México fue todo lo que queríamos que fuera. La comida era fantástica, la cerveza barata, la gente abrumadoramente amable con nosotros. Pasamos la mayor parte de nuestro tiempo en los puestos de tacos en el centro de Puerto Vallarta. Las calles son empedradas y se caen a pedazos y están salpicadas de estos pequeños carritos de tacos, cada uno de ellos alineado con cinco o seis botes de salsa, pepinos y rábanos. Encontramos nuestros favoritos por 6 pesos cada uno de una anciana que vivía detrás del puesto. La vimos, como perros salivando, hilvanar cuidadosamente las tortillas, cubrirlas con chorizo y cebollas asadas, y pasárnoslas en platos coloridos envueltos en bolsas de plástico.
En nuestra primera noche, nos pararon en nuestro coche de alquiler. Entendíamos lo suficiente el español como para descifrar que el policía nos ponía una multa por desviarse ilegalmente de un carril exprés. Me dijo que iría a la «detención» (cárcel) si no le daba 400 pesos. Intentamos decirle que pagaríamos, en un frenético español roto, pero de todos modos puso la multa. Empezamos a decir «no comprendo», cinco o seis veces, y debimos parecer realmente patéticos porque dejó de escribir, dijo «cuidado» y se marchó. El viaje se compone de estas conversaciones hilarantes y entrecortadas. Hablábamos en un español roto y los lugareños respondían en un inglés roto. Spanglish. Dos personas comunicándose lo justo para salir adelante.

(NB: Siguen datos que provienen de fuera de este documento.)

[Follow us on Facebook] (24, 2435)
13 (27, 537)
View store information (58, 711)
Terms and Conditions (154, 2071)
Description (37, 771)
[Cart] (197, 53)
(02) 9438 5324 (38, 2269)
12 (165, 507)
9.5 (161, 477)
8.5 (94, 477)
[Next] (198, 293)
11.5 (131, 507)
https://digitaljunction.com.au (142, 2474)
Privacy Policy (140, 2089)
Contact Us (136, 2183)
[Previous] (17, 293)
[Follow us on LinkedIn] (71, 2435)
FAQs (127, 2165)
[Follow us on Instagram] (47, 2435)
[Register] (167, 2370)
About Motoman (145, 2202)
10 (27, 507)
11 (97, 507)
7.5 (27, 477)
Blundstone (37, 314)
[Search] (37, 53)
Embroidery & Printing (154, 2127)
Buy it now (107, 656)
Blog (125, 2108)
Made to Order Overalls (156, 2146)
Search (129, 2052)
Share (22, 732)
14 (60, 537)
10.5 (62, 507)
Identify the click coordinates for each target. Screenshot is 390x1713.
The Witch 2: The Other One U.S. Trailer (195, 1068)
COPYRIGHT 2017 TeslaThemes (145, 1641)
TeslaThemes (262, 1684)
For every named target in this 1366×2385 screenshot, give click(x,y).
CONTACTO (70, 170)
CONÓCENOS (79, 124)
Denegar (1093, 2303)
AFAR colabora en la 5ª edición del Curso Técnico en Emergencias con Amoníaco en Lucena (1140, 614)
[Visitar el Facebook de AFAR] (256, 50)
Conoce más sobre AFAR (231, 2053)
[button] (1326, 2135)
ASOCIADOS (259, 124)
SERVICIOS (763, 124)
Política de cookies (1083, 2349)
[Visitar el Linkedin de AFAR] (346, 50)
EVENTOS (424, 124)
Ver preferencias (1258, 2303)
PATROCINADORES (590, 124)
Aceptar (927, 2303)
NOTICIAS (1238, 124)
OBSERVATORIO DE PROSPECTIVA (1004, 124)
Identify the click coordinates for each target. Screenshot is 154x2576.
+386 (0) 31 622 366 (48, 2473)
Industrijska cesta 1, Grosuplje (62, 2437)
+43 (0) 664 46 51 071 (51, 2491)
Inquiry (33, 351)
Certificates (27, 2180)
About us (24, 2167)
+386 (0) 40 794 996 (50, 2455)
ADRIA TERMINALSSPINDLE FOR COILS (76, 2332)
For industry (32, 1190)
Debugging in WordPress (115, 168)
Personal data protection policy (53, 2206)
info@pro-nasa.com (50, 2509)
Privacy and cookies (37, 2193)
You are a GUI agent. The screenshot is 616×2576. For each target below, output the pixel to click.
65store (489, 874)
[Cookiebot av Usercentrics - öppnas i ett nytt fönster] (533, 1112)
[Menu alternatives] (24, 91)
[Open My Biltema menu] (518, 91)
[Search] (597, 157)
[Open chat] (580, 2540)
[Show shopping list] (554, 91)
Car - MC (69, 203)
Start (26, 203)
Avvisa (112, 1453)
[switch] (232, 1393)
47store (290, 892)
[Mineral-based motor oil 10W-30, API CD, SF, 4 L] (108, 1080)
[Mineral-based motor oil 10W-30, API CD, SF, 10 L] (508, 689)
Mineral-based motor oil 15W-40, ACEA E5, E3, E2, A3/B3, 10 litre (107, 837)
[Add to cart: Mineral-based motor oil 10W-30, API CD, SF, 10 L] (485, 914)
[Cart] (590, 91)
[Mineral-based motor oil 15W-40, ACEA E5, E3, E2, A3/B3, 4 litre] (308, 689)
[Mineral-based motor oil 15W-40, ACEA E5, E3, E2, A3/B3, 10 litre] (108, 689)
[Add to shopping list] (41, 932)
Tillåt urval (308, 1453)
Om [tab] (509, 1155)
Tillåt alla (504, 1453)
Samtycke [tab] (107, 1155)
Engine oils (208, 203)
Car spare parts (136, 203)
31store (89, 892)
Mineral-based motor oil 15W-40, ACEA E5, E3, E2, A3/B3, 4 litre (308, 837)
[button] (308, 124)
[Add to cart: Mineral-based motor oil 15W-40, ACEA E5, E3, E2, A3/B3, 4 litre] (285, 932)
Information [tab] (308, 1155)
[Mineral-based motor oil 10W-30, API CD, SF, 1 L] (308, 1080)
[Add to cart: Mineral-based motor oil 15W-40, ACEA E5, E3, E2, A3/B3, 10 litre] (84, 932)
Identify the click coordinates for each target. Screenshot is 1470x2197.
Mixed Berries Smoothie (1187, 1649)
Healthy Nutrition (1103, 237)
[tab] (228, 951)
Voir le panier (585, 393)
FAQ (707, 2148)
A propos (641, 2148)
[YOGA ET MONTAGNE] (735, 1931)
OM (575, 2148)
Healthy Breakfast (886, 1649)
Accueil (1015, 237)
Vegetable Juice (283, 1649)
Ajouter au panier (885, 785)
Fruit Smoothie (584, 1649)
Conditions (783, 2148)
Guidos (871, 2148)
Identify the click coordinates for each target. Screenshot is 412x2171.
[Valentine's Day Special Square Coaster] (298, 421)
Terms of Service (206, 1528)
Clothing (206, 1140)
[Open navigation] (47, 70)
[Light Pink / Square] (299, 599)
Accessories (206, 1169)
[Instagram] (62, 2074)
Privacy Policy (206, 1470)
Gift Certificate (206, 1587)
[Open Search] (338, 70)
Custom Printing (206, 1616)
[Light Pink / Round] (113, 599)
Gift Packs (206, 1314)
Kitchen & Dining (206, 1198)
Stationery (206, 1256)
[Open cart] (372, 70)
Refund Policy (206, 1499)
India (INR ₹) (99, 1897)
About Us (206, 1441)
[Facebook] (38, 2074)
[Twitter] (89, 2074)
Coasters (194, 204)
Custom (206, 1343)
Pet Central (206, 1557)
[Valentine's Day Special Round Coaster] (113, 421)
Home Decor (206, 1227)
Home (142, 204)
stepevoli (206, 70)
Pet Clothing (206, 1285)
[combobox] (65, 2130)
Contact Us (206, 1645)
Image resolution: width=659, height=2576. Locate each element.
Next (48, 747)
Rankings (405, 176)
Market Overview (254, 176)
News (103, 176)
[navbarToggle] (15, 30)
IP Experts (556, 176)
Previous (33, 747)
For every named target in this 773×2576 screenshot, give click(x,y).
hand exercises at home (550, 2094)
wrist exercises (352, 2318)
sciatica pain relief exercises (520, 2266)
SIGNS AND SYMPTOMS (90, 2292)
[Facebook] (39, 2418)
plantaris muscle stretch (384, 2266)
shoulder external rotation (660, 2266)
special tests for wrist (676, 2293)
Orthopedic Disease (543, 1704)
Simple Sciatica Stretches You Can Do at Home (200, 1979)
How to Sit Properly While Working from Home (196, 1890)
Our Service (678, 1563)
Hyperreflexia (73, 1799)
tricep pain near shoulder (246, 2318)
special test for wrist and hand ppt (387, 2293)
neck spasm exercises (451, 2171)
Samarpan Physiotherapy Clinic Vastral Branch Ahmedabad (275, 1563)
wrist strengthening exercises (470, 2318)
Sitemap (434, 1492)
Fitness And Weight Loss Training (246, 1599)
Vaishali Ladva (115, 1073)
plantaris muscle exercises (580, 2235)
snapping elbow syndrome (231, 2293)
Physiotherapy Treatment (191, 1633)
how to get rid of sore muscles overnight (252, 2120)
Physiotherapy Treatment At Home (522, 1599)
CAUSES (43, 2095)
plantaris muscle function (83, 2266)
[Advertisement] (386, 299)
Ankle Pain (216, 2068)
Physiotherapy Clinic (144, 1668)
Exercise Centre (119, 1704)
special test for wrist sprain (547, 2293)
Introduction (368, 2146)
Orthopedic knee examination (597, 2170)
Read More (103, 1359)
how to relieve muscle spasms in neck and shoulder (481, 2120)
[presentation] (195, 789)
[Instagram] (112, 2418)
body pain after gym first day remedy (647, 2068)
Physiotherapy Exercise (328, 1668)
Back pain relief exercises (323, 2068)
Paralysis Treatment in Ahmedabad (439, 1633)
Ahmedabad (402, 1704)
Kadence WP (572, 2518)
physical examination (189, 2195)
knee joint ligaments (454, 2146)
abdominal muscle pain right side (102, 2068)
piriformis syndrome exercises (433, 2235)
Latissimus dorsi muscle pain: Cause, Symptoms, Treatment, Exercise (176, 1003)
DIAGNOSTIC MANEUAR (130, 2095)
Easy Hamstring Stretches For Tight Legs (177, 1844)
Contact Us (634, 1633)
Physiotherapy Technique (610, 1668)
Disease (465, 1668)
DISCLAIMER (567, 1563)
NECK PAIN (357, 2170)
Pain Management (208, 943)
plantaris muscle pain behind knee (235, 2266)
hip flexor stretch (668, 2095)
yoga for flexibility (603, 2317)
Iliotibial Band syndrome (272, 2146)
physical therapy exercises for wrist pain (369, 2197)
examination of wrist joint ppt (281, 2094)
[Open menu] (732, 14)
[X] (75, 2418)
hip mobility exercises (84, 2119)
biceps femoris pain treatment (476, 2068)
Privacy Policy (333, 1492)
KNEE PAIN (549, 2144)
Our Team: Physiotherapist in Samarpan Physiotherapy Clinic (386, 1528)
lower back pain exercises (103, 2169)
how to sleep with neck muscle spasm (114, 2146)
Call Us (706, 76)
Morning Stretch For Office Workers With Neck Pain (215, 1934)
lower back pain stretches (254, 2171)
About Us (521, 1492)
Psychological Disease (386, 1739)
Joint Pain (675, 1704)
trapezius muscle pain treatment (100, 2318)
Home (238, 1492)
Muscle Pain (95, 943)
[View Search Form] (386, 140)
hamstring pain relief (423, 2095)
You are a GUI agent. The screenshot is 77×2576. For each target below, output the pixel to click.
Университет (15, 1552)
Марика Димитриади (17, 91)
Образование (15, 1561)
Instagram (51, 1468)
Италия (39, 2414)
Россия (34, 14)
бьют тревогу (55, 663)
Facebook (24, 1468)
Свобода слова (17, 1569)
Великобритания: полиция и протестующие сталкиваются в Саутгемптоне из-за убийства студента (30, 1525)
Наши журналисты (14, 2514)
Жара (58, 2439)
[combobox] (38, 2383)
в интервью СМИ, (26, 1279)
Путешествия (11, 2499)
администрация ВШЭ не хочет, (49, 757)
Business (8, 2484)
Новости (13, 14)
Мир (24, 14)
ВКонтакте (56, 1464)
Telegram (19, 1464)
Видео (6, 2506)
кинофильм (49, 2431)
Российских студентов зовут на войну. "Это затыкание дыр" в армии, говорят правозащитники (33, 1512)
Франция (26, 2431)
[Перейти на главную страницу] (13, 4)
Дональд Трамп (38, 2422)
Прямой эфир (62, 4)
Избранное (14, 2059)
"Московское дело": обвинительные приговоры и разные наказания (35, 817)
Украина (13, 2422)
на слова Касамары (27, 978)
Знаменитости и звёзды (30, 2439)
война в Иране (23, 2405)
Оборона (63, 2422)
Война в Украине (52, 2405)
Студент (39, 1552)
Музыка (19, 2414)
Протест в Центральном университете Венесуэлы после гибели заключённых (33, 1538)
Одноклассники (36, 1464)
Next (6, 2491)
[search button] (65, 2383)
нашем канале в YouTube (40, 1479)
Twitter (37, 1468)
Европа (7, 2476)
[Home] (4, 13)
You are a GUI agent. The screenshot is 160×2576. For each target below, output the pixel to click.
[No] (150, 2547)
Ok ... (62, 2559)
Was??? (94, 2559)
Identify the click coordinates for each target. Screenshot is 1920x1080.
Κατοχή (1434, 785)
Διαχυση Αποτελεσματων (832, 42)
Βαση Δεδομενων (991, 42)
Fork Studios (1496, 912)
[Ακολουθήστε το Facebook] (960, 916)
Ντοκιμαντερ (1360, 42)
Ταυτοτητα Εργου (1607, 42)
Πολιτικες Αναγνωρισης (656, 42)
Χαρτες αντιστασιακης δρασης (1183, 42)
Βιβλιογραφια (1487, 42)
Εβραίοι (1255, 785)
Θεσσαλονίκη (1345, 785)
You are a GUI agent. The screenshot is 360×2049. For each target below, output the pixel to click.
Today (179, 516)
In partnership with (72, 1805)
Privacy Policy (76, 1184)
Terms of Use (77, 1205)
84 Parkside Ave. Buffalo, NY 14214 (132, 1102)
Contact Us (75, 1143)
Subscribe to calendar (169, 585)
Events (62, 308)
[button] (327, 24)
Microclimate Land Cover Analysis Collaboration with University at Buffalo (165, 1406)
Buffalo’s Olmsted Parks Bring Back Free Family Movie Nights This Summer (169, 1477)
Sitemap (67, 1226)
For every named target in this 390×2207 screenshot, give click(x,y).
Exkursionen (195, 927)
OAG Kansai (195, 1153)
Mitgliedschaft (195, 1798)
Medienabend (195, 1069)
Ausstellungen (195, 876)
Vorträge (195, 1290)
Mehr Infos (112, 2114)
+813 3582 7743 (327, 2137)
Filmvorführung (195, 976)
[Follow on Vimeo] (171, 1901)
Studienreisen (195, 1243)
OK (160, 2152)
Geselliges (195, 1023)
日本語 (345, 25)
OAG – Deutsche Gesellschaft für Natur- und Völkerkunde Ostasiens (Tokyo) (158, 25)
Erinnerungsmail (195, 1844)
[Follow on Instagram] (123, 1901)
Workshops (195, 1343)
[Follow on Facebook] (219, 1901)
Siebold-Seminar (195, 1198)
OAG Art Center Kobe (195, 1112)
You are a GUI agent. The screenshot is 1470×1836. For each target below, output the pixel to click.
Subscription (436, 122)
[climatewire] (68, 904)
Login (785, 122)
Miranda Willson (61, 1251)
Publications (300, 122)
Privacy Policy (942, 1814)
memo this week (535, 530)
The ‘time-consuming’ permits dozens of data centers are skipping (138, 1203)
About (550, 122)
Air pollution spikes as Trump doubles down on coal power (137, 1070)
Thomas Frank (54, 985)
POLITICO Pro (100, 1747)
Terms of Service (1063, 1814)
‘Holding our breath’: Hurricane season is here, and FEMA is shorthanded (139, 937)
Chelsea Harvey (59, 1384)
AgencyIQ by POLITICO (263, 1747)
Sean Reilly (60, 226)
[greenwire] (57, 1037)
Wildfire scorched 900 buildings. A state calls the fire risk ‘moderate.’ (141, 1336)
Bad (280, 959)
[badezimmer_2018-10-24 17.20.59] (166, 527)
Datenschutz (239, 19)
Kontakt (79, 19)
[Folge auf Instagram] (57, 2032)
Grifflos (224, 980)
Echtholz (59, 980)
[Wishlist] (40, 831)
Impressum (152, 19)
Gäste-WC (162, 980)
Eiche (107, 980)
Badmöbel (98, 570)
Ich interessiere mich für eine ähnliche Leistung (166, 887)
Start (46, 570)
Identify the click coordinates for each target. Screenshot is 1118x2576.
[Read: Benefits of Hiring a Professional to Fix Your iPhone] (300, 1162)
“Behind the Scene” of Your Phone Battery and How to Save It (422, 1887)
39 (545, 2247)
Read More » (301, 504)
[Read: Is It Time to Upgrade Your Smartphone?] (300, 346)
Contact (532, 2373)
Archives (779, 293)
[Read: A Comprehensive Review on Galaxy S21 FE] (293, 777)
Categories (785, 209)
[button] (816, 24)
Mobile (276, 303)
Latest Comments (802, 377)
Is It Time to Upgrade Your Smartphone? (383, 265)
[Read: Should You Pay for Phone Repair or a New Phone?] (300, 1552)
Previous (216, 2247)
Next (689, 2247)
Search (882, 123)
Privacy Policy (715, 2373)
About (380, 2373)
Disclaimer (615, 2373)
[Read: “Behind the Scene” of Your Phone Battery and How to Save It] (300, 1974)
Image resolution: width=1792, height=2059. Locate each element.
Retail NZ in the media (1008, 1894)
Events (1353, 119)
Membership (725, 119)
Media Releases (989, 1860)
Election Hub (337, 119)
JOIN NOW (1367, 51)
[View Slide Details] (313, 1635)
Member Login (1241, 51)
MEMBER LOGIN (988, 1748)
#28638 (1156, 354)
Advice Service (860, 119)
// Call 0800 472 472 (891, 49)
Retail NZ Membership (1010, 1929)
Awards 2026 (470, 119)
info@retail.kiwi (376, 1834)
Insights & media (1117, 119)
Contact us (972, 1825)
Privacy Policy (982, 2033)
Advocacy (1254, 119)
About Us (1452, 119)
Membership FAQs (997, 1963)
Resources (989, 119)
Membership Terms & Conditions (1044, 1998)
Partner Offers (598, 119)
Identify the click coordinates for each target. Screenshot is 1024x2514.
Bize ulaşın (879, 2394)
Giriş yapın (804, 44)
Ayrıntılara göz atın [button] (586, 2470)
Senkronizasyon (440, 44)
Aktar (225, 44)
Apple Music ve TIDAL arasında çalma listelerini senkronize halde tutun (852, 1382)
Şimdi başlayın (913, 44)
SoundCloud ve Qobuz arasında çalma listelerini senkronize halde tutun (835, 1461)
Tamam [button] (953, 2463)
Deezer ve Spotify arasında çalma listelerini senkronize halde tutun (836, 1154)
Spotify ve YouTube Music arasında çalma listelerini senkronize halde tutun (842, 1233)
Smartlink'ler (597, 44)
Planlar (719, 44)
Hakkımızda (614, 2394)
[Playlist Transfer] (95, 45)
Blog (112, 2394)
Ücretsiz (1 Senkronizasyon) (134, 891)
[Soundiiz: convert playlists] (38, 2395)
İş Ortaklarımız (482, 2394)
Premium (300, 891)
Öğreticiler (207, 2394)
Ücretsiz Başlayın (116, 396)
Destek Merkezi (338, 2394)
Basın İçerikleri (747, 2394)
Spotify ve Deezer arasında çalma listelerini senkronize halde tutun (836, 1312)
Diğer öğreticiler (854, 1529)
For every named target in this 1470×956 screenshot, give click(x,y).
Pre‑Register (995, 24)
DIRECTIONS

Condujimos por caminos selváticos hacia la hermosa y escarpada costa de Nayarit, hasta Sayulita y los pueblos de playa provinciales que bordean la costa. Sayulita parece el Bali de México. Está desbocada por la influencia blanca y los turistas de espíritu libre, pero sigue siendo encantadora. Es colorido, un poco sucio y con mucha energía. Nos quedamos en la calle y comemos tortillas fritas con carne de cerdo, ternera y col, y luego tazas altas de fruta bañadas en sal, zumo de lima y chiles machacados. Ya había comido mango con salsa picante en Nueva York, pero éste tenía algo especial: capas de papaya jugosa, jicama y pepino, con limas frescas exprimidas por encima. Inmediatamente compramos un poco de Tajín en la tienda de comestibles para traer de vuelta con nosotros.
Nos enamoramos de Lo de Marcos y San Pancho, dos pequeños pueblos de playa al norte de Sayulita. San Pancho es como una Sayulita más pequeña y fría. Lo de Marcos es claramente provinciano, lleno de tiendas de la esquina en mal estado, perros callejeros y playas vacías. Me encantó ese lugar. Bebimos Corona en la playa y vimos cómo los pelícanos se lanzaban al mar en busca de peces. Caminamos por los barrios, observando todo el espacio vacío y las propiedades inmobiliarias, queriendo establecernos allí y abrir una tienda de tacos, y sintiéndonos rápidamente como parte del problema. Lo de Marcos es perfecto tal y como es: descuidado, hermoso, abandonado.